As the Navy's top officer stationed in Loguetown, Smoker had sensed the Haoshoku Haki eruption immediately. His body shifted into smoke and flew from the east port, but he'd still arrived moments too late.

Cautiously, he examined the five corpses—throats slit with surgical precision. No clues. No witnesses. Then he hovered above the square, scanning.

"Oi! Tashigi?! What the hell are you doing lying down like some rookie? You're making the Navy look like fools! Get up!"

Behind a low wall to the south, Tashigi groaned. Her uniform was rumpled, her katana clutched in trembling hands.

"I-I'm okay, Colonel…"

As a swordswoman trained personally by Smoker and taught in the same style once revered by Zoro's old master, Tashigi's willpower was no joke. She hadn't fainted, but she was clearly shaken, the aura still rattling her bones.

"Report. What happened? That… that wasn't just some illusion. That was Haoshoku, wasn't it?" Smoker's eyes narrowed. Though only Sengoku had openly displayed the Conqueror's Haki in Marine ranks, Smoker had studied under Zehpyr and served under Aokiji. He knew what he felt.
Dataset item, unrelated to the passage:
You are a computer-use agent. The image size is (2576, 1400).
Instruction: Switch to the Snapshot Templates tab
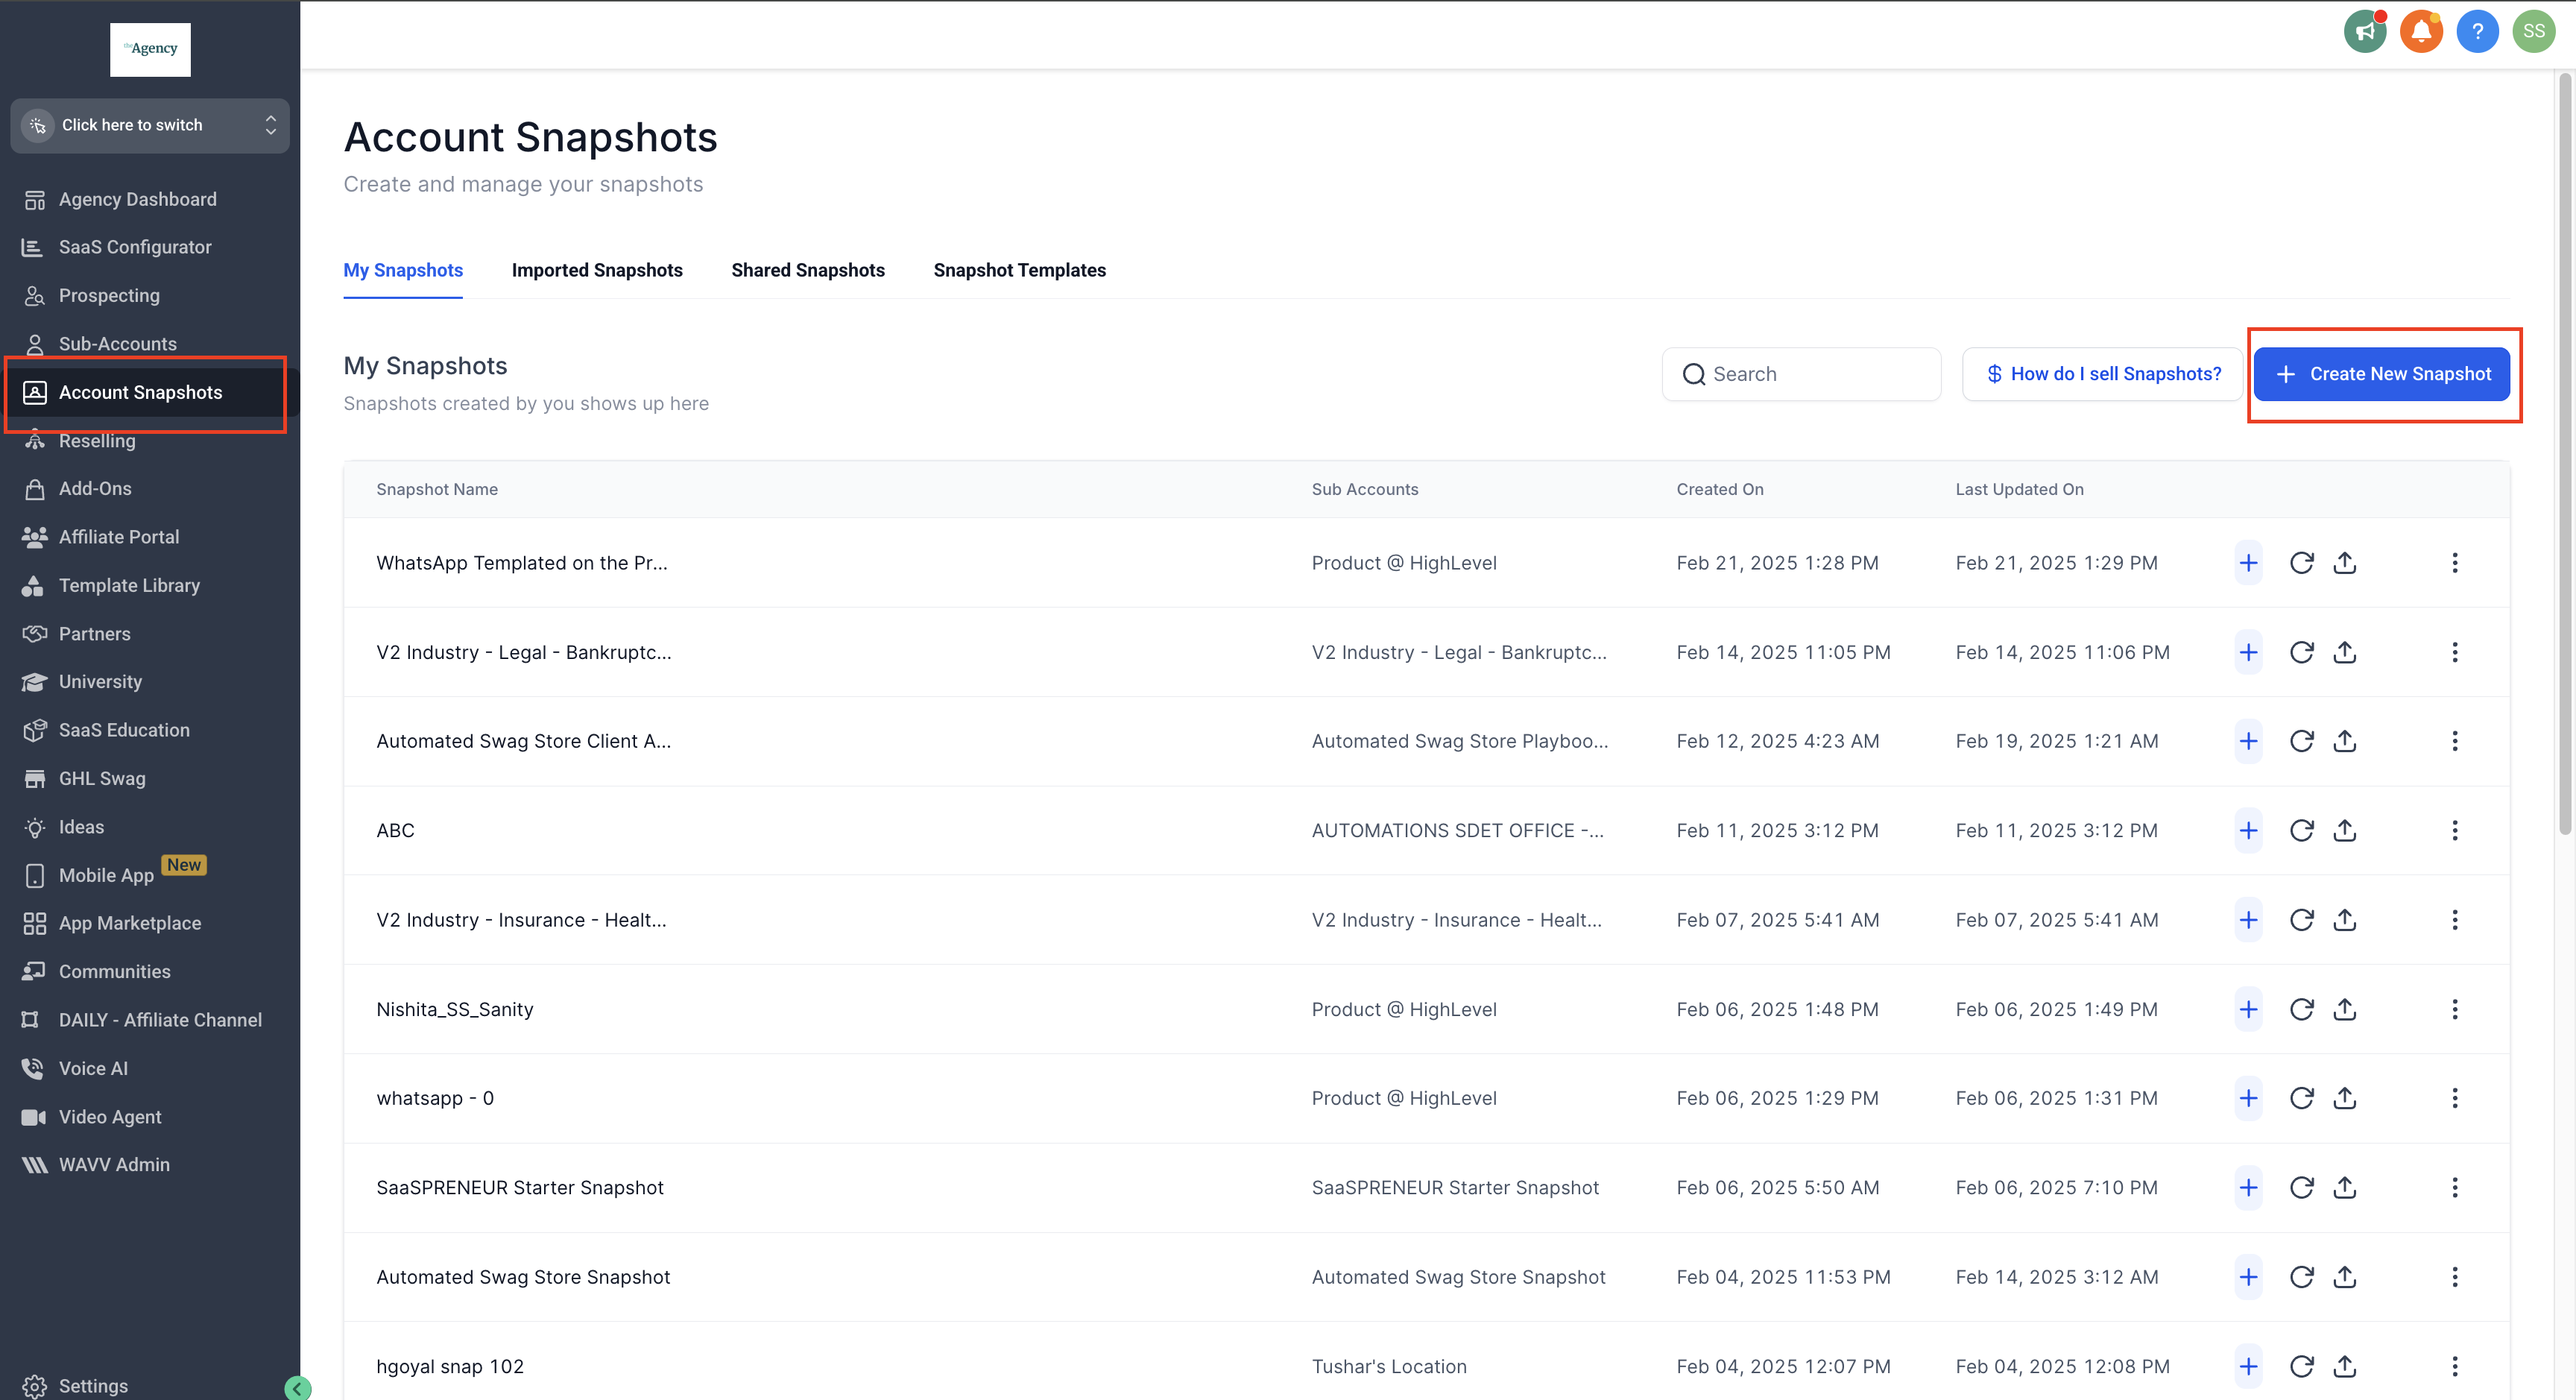click(x=1019, y=270)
Tashigi fumbled for her glasses. They'd flown across the square when the wave hit. She retrieved them with trembling fingers and recalled the scene.

"There… there were a few men harassing a civilian woman. I was about to step in. But then the woman… said something. I didn't hear what. And then… everyone dropped."

Smoker stepped forward, cigar smoke curling around him.

"Did you see her face? Her clothes? Anything?"

"I-I'm sorry, sir…" Tashigi lowered her gaze. "My glasses had fallen off… I couldn't see clearly…"

Smoker's jaw tightened. Whoever did this wasn't just strong—they were a ghost. No trace. No trail. No name.

But that kind of power didn't stay hidden for long.